Changing contrast over time modulates gamma frequency. A) Four different contrast profiles, with temporal frequency of (from left to right) 0, 0.625, 1.25 and 2.5 Hz. B, C) The average time-frequency energy difference for the 100% maximum contrast stimulus (red traces in A) for Monkey 1 (44 sites, B) and Monkey 2 (90 sites, C). Gamma frequency shows a pronounced modulation as the contrast changes over time. D) Same as C, but for the 50% maximum contrast stimulus (green trace in A) for Monkey 2. E) The average gamma oscillation frequency for Monkey 1 (upper panel; only 100% (red) and 25% (blue) contrasts were used for this monkey) and Monkey 2 (lower panel). The standard errors were of the order of the thickness of the lines and were omitted for clarity.

Figure 4

A stimulus whose contrast varies in space generates gamma rhythms at different frequencies in different neuronal assemblies. A) A grating of radius 1.56° (upper left) and a Gabor with a SD of 0.52° (upper right), both of 100% contrast at the center, along with the receptive fields of three sites at different distances from the stimulus center. The lower panels show the power spectra of the LFP (between 150-406 ms post stimulus onset) recorded from the three electrodes whose receptive fields are shown in the upper row. The black line shows the average LFP power during baseline. The LFPs show oscillations at different gamma frequencies depending on the distance between the receptive field center and the stimulus center for the Gabor stimulus (lower right), but not for the grating (lower left). B) Average population power spectra for different distances between the receptive field center and the stimulus center (binned at 0.2°), for the grating (left column) and Gabor (right column) stimulus, for Monkey 1 (upper row) and Monkey 2 (lower row). The five colored traces correspond to different distances, shown in the upper left panel. The black trace shows the power in the baseline period. See text for more details. C) Average gamma oscillation frequencies as a function of the distance between the receptive field and stimulus center for Monkey 1 (upper plot) and Monkey 2 (lower plot), for grating (open circles) and Gabor (closed circles) stimuli. Error bars are SEM and when not shown are smaller than the size of the symbols. The brown line indicates the estimated frequency by computing the effective contrast (the contrast within each of the receptive fields) for the Gabor stimuli and using the frequency versus contrast slopes shown in the inset of Figure 1F and I. The horizontal gray line shows the expected frequency for a grating stimulus, which should not vary with distance since the contrast remains constant. For Monkey 2 the frequency actually increases slightly, due to a decrease in the effective size of the stimulus. See text for more details.

Figure 5

Comparison of LFP-LFP and spike-LFP coherence for grating versus Gabor stimuli.

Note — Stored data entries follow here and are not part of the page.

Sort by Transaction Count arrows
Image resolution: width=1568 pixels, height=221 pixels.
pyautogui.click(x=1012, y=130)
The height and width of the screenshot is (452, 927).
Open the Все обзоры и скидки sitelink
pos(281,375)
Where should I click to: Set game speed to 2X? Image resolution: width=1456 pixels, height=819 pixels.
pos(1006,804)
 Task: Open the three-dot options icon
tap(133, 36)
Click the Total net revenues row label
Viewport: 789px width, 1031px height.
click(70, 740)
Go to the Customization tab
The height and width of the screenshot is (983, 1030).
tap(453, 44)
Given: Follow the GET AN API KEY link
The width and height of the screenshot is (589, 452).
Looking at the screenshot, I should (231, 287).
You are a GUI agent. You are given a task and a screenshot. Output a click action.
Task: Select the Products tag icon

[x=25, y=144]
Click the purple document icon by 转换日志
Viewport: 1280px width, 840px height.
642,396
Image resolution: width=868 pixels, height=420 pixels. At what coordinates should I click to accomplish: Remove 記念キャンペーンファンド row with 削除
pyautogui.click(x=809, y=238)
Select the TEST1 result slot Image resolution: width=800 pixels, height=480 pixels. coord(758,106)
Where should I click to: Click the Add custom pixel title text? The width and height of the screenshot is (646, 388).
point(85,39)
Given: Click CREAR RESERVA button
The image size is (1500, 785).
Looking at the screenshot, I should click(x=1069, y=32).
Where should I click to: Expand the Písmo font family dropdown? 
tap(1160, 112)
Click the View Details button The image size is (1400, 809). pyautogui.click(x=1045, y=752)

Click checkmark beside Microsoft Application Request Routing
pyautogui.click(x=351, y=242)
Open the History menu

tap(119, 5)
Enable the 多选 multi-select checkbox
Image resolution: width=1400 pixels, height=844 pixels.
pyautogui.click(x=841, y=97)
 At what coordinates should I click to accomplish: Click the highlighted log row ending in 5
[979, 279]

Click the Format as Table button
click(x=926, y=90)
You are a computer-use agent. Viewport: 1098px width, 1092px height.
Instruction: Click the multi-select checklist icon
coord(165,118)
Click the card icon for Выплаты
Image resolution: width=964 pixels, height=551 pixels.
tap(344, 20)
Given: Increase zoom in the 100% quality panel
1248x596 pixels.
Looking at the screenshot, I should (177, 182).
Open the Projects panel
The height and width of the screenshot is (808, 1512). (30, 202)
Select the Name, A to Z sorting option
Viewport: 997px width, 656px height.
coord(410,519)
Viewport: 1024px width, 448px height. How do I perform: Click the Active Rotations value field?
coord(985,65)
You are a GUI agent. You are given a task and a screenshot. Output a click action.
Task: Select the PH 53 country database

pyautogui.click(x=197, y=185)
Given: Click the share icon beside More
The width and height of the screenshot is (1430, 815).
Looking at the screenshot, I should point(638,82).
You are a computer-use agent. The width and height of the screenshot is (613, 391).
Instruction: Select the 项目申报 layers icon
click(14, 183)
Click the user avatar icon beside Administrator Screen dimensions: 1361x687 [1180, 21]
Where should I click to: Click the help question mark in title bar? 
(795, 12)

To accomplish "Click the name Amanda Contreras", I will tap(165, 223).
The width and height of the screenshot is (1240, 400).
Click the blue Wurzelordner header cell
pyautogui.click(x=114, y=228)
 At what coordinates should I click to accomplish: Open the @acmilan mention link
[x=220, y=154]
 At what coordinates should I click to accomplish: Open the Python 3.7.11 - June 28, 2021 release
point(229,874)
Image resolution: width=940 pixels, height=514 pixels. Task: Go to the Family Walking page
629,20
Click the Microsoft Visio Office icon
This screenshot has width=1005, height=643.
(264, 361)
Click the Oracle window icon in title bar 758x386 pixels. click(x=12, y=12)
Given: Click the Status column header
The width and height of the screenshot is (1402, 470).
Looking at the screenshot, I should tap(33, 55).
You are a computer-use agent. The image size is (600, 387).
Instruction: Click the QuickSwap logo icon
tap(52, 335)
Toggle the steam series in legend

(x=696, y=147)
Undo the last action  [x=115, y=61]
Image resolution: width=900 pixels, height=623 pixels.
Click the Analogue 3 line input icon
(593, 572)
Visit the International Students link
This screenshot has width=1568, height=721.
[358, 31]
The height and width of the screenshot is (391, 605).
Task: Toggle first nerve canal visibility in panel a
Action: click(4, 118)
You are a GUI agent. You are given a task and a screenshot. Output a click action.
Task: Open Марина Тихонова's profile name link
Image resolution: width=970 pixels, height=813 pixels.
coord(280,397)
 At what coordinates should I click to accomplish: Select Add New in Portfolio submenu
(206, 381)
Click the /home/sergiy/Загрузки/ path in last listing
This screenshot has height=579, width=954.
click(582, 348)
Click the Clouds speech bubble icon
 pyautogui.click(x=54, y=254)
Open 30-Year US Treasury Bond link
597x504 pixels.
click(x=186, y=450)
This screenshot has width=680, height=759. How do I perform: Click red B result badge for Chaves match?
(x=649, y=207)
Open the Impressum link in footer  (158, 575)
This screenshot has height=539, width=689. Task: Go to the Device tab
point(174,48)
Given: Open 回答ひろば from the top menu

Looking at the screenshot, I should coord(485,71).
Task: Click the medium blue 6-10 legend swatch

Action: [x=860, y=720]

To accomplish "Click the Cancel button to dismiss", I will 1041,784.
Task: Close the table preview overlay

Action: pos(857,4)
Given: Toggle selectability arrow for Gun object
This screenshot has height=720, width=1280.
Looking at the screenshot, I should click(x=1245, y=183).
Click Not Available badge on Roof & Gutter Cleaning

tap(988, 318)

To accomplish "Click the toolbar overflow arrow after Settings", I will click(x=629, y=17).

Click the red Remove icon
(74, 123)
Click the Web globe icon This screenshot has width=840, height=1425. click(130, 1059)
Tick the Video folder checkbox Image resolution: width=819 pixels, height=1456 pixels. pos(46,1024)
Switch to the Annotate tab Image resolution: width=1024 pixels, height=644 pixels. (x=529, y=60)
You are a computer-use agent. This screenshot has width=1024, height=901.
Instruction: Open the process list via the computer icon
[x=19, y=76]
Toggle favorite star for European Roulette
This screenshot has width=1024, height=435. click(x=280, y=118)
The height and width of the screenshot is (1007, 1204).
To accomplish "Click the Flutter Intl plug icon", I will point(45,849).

A) Population LFP-LFP coherence spectra for different degree of separation between two electrodes. The five colored traces correspond to different electrode separations, shown in the upper left panel of Figure 4B. One of the electrodes in each pair is within 0.2 degrees of the stimulus center. B) The average LFP-LFP coherence at the peak gamma frequency, shown by inverted triangles in A. Coherence values for the grating and Gabor stimuli are shown with open and filled circles, respectively. The circles are connected with a gray (grating) and brown (Gabor) line for clarity. C-D) Same as A-B, but for spike-LFP coherence. The electrode from which spikes were taken for each pair was within 0.2° of the stimulus center. See text for more details.